*What to work on*
Rewrite the material below, replacing every "GUI agent" with "screen agent" and leaving everything else unchanged.

*Recorded information*
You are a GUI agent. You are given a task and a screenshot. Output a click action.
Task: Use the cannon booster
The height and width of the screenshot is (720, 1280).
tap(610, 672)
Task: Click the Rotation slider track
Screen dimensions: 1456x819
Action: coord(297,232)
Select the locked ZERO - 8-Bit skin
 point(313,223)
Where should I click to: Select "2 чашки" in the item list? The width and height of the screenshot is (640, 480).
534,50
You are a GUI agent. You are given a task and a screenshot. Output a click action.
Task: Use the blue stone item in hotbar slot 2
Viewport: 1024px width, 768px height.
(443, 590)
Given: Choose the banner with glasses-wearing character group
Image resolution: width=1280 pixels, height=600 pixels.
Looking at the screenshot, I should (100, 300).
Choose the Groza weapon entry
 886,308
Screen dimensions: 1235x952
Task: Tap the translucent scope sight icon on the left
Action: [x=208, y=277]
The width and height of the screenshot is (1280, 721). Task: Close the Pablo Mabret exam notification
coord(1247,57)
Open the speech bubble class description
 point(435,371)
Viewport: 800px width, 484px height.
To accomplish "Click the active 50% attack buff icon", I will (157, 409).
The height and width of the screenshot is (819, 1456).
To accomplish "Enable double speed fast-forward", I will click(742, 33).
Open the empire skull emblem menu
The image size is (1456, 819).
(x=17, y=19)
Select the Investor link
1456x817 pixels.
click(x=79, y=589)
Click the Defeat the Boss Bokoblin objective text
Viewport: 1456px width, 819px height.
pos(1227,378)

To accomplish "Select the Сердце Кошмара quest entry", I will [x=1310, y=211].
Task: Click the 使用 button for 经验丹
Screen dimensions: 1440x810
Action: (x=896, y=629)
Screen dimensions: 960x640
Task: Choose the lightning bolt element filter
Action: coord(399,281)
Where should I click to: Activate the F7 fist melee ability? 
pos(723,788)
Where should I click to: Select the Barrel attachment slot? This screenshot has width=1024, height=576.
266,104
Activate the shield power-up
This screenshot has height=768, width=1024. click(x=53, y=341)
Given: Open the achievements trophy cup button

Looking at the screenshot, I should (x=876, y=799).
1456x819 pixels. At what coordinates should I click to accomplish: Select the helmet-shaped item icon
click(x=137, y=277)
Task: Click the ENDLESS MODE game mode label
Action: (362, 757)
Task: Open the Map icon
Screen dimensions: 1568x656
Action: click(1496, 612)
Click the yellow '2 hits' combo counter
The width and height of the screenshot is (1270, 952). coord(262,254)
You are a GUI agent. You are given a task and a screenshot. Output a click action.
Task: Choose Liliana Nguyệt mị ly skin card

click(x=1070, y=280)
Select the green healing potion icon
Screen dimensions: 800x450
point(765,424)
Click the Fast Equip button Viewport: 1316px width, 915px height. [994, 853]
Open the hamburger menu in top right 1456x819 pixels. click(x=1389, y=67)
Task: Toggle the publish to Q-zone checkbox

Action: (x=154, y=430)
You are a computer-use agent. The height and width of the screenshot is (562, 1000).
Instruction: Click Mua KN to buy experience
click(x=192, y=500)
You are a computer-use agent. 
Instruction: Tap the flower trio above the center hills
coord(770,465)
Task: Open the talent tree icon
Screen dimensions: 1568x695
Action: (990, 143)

*Answer in full*
You are a screen agent. You are given a task and a screenshot. Output a click action.
Task: Use the cannon booster
The height and width of the screenshot is (720, 1280).
tap(610, 672)
Task: Click the Rotation slider track
Screen dimensions: 1456x819
Action: coord(297,232)
Select the locked ZERO - 8-Bit skin
 point(313,223)
Where should I click to: Select "2 чашки" in the item list? The width and height of the screenshot is (640, 480).
534,50
You are a screen agent. You are given a task and a screenshot. Output a click action.
Task: Use the blue stone item in hotbar slot 2
Viewport: 1024px width, 768px height.
(443, 590)
Given: Choose the banner with glasses-wearing character group
Image resolution: width=1280 pixels, height=600 pixels.
Looking at the screenshot, I should (100, 300).
Choose the Groza weapon entry
 886,308
Screen dimensions: 1235x952
Task: Tap the translucent scope sight icon on the left
Action: [x=208, y=277]
The width and height of the screenshot is (1280, 721). Task: Close the Pablo Mabret exam notification
coord(1247,57)
Open the speech bubble class description
 point(435,371)
Viewport: 800px width, 484px height.
To accomplish "Click the active 50% attack buff icon", I will (157, 409).
The height and width of the screenshot is (819, 1456).
To accomplish "Enable double speed fast-forward", I will click(742, 33).
Open the empire skull emblem menu
The image size is (1456, 819).
(x=17, y=19)
Select the Investor link
1456x817 pixels.
click(x=79, y=589)
Click the Defeat the Boss Bokoblin objective text
Viewport: 1456px width, 819px height.
pos(1227,378)

To accomplish "Select the Сердце Кошмара quest entry", I will [x=1310, y=211].
Task: Click the 使用 button for 经验丹
Screen dimensions: 1440x810
Action: (x=896, y=629)
Screen dimensions: 960x640
Task: Choose the lightning bolt element filter
Action: coord(399,281)
Where should I click to: Activate the F7 fist melee ability? 
pos(723,788)
Where should I click to: Select the Barrel attachment slot? This screenshot has width=1024, height=576.
266,104
Activate the shield power-up
This screenshot has height=768, width=1024. click(x=53, y=341)
Given: Open the achievements trophy cup button

Looking at the screenshot, I should (x=876, y=799).
1456x819 pixels. At what coordinates should I click to accomplish: Select the helmet-shaped item icon
click(x=137, y=277)
Task: Click the ENDLESS MODE game mode label
Action: (362, 757)
Task: Open the Map icon
Screen dimensions: 1568x656
Action: click(1496, 612)
Click the yellow '2 hits' combo counter
The width and height of the screenshot is (1270, 952). coord(262,254)
You are a screen agent. You are given a task and a screenshot. Output a click action.
Task: Choose Liliana Nguyệt mị ly skin card

click(x=1070, y=280)
Select the green healing potion icon
Screen dimensions: 800x450
point(765,424)
Click the Fast Equip button Viewport: 1316px width, 915px height. [994, 853]
Open the hamburger menu in top right 1456x819 pixels. click(x=1389, y=67)
Task: Toggle the publish to Q-zone checkbox

Action: (x=154, y=430)
You are a computer-use agent. The height and width of the screenshot is (562, 1000).
Instruction: Click Mua KN to buy experience
click(x=192, y=500)
You are a computer-use agent. 
Instruction: Tap the flower trio above the center hills
coord(770,465)
Task: Open the talent tree icon
Screen dimensions: 1568x695
Action: (990, 143)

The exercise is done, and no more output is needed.